Express the estimated regression function in the original units.

sales.prime.lm

## 
## Call:
## lm(formula = sales.prime ~ year.sales)
## 
## Coefficients:
## (Intercept)   year.sales  
##      10.261        1.076

\({\hat{Y'}=(10.261+1.076X)^2}\)

Part 5 Chapter 3, problem 3.30

Refer to Sales growth problem. # a. Divide the range of the predictor variable (coded years) into five bands of width 2.0, as follows: Band 1 ranges from \({X=-0.5}\) to \({X=1.5}\). Band 2 ranges from \({X=1.5}\) to \({X=3.5}\) and so on. Determine the median value of X and the median value of Y in each band and develop the band smooth by connecting the five pairs of medians by straight lines on a scatter plot of the data. Does the band smooth suggest that the regression relation is linear? Discuss.

> _EXERCISE TASK 1_:
From the sales growth regression excerpt, return the stretch from "Part 5 Chapter" through "is linear? Discuss.", copied word for word.
> _EXERCISE TASK 2_:
Write the next part of the sales growth regression excerpt, picking up after its last sentence.
The material is not needed here.

> _DATA EXTRACT_:
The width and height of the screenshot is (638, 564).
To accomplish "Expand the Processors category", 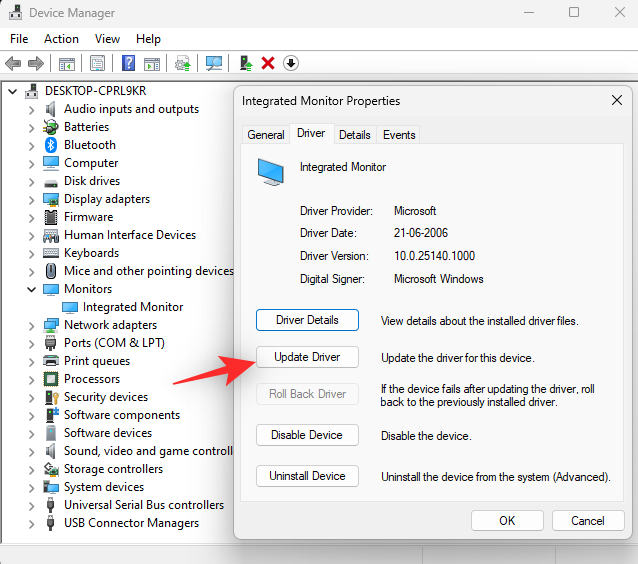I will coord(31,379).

> _TASK OUTPUT 1_:
Part 5 Chapter 3, problem 3.30

Refer to Sales growth problem. # a. Divide the range of the predictor variable (coded years) into five bands of width 2.0, as follows: Band 1 ranges from \({X=-0.5}\) to \({X=1.5}\). Band 2 ranges from \({X=1.5}\) to \({X=3.5}\) and so on. Determine the median value of X and the median value of Y in each band and develop the band smooth by connecting the five pairs of medians by straight lines on a scatter plot of the data. Does the band smooth suggest that the regression relation is linear? Discuss.

> _TASK OUTPUT 2_:
year.sales

##  [1] 0 1 2 3 4 5 6 7 8 9

sales.thousand

##  [1]  98 135 162 178 221 232 283 300 374 395

band.1x <- median(c(year.sales[1],year.sales[2]))
band.2x <- median(c(year.sales[3],year.sales[4]))
band.3x <- median(c(year.sales[5],year.sales[6]))
band.4x <- median(c(year.sales[7],year.sales[8]))
band.5x <- median(c(year.sales[9],year.sales[10]))
band.1y <- median(c(sales.thousand[1],sales.thousand[2]))
band.2y <- median(c(sales.thousand[3],sales.thousand[4]))
band.3y <- median(c(sales.thousand[5],sales.thousand[6]))
band.4y <- median(c(sales.thousand[7],sales.thousand[8]))
band.5y <- median(c(sales.thousand[9],sales.thousand[10]))
band.1 <- cbind(band.1x,band.1y)
band.2 <- cbind(band.2x,band.2y)
band.3 <- cbind(band.3x,band.3y)
band.4 <- cbind(band.4x,band.4y)
band.5 <- cbind(band.5x,band.5y)
bands <- rbind(band.1,band.2,band.3,band.4, band.5)
plot(year.sales,sales.thousand)
lines(bands)

The median smoothing suggests a mostly linear relationship; however, the last few years of data changes to a more curvilinear.

b.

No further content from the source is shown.